1848642 Members
7202 Online
104034 Solutions
New Discussion

Re: System crawling

 
Nicky_5
Regular Advisor

System crawling

Hi,

One of out clients have and HP box which suddenly started crawling, and they could not perform any activity. They decided to reboot the machine.

Now they are asking me to investigate as to what could have been the reason for this.
I checked the system logs but it has only logs from after the reboot.

Can some one tell me how i can go about doing this?

Also i want to monitor their machine as t what processes are using how much cpu / memory / paginf space etc.. can you tell me how i can do it?
The OS is HP-UX B.10.20.

On AIX i use commands like top topas lsps etc.

Also i checked the vmstat output which is as below, can you tell me what is wrong:

vmstat 2 10
procs memory page faults cpu
r b w avm free re at pi po fr de sr in sy cs us sy id
0 144 0 46587 646119 4 1 0 0 0 0 0 767 1868 616 15 1 84
0 143 0 46216 646089 7 1 2 0 0 0 0 788 2943 1057 3 1 96
0 143 0 46216 646089 4 0 2 0 0 0 0 764 2306 782 3 0 97
1 142 0 46102 646087 2 0 1 0 0 0 0 781 3035 1018 27 1 72
1 142 0 46102 646087 0 0 1 0 0 0 0 808 3233 1034 12 3 85
1 142 0 46102 646087 0 0 0 0 0 0 0 776 2277 706 10 0 90
0 143 0 46022 646087 0 0 0 0 0 0 0 756 1879 562 5 1 94
0 143 0 46022 646086 0 0 0 0 0 0 0 781 2293 641 11 1 88
0 143 0 45167 646086 0 0 0 0 0 0 0 753 1672 449 0 0 100
0 143 0 45167 646070 0 0 0 0 0 0 0 740 1298 343 10 0 89
#
7 REPLIES 7
Pete Randall
Outstanding Contributor

Re: System crawling

At this point, about all you can do is check the old syslog file located at /var/adm/syslog/OLDsyslog.log. Performance issues like lockups are nearly impossible to troubleshoot after the fact.


Pete

Pete
Rick Garland
Honored Contributor

Re: System crawling

As to what may have been the issue, the reboot probably cleared it out so you may not find any clues. If you have PerfView you may find some historical data to look at.

As to tools to use, if you have Glance this can provide some realtime stats. Glance is a cost product.

PerfView is historical data collection and is also a cost product.

What is default on the system are tools such as sar, vmstat, top, iostat, etc.

There are some other tools available from the net that can provide monitoring - Big Brother, Nagios, etc. These tools require configuration to implement.
D Block 2
Respected Contributor

Re: System crawling

Nicky,

running TOP and look at the resources, in particular, the FreeMemory at the bottom of the screen.

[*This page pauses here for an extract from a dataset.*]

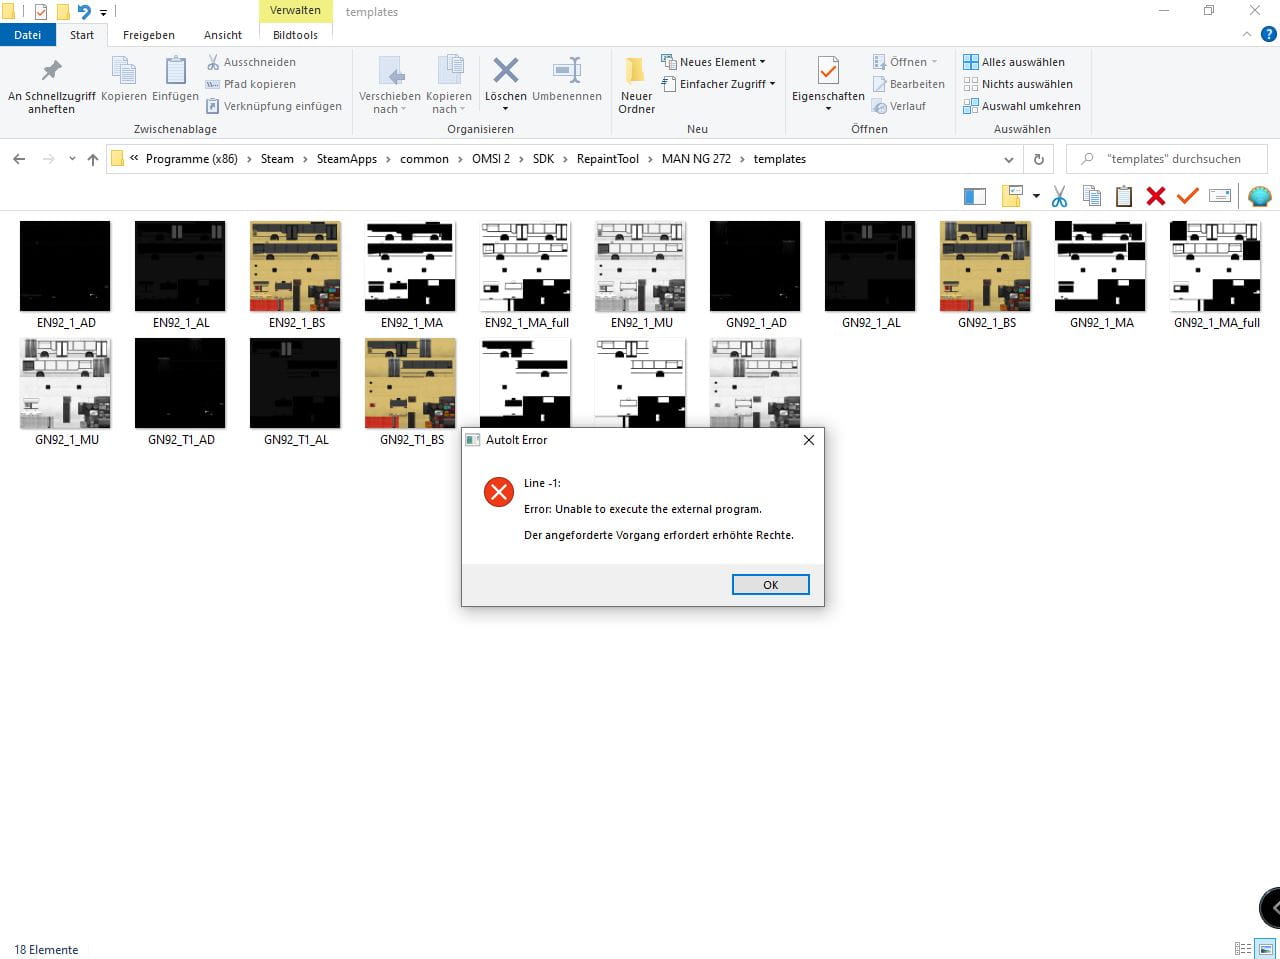Switch to details list view

pyautogui.click(x=1243, y=949)
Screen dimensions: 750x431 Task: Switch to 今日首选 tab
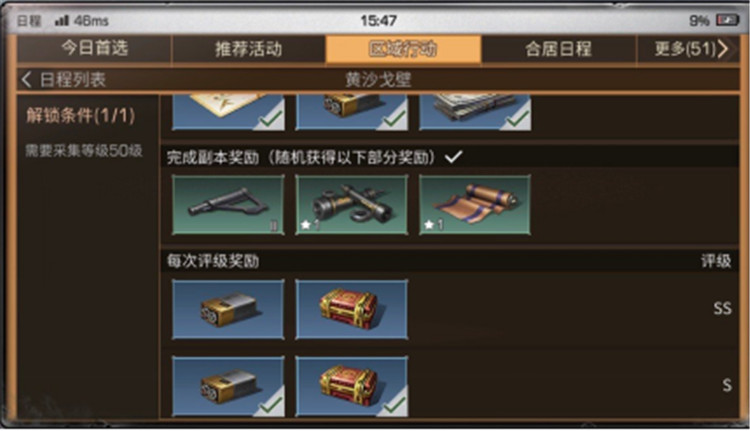[x=94, y=48]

I would also suggest running: GLANCE. type glance as root, and see if you have access to this command.
Golf is a Good Walk Spoiled, Mark Twain.
Nicky_5
Regular Advisor

Re: System crawling

Hi,

I do not have glance on this machine.

The vmstat output shows that the system is not memory or cpu bound, but for some reasons the number of processes in wait queue (b) is unusually high...

Please advice
D Block 2
Respected Contributor

Re: System crawling

Nicky,

you can use "sar" to look at your run queue.

# sar -q 2 30

if your runq-sz greater than 3 ? greater than 16 ?
Golf is a Good Walk Spoiled, Mark Twain.
Marvin Strong
Honored Contributor

Re: System crawling

The problem would be that top, vmstat are really only useful during the problem once you have rebooted, if the performance issue is gone executing these commands isn't going to help you figure out why there was a problem. Unless it recurs.

sar can probably help you if you were collecting sar data. PerfView if you have it and know how to use it could also be useful.

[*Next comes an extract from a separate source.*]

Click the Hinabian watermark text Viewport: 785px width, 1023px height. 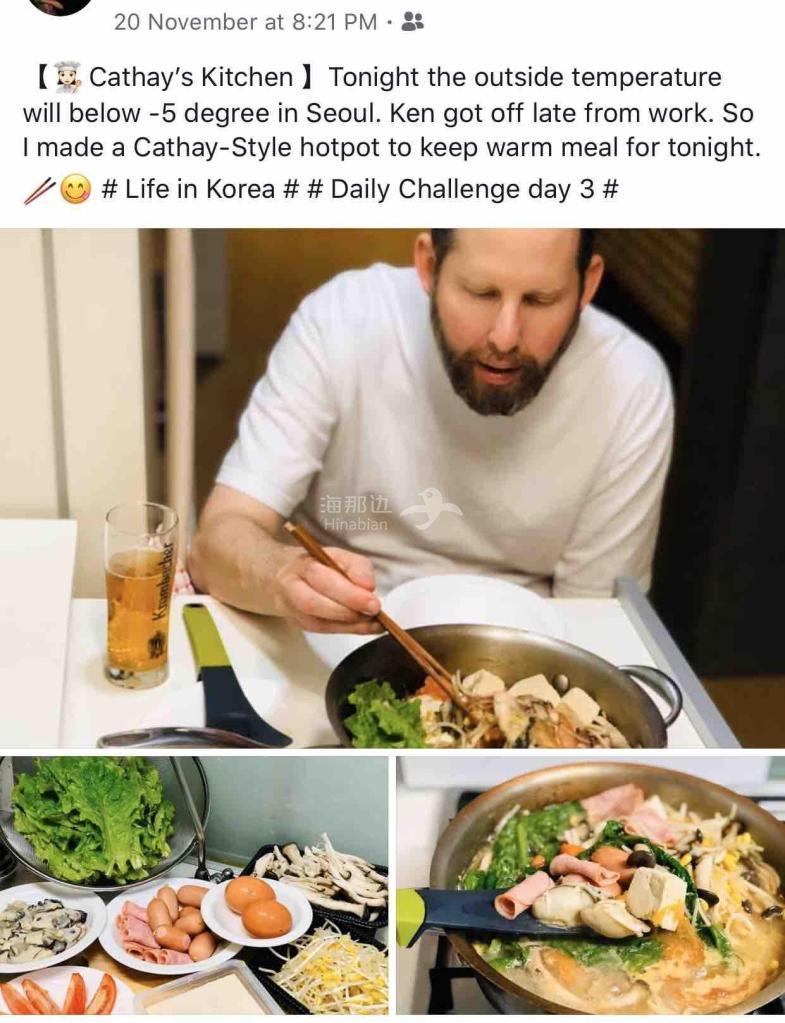(356, 513)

outside of that, as stated above the old syslog might have some information in it, for example if you were hitting some kernel parameter limit.


Rick Garland
Honored Contributor

Re: System crawling

Setup sar collection on the machine. You will be able to collect stats on cpu, memory, swap, buffer, io, etc.

Can archive the data as well so you will have the stats ready when the problem occurs again.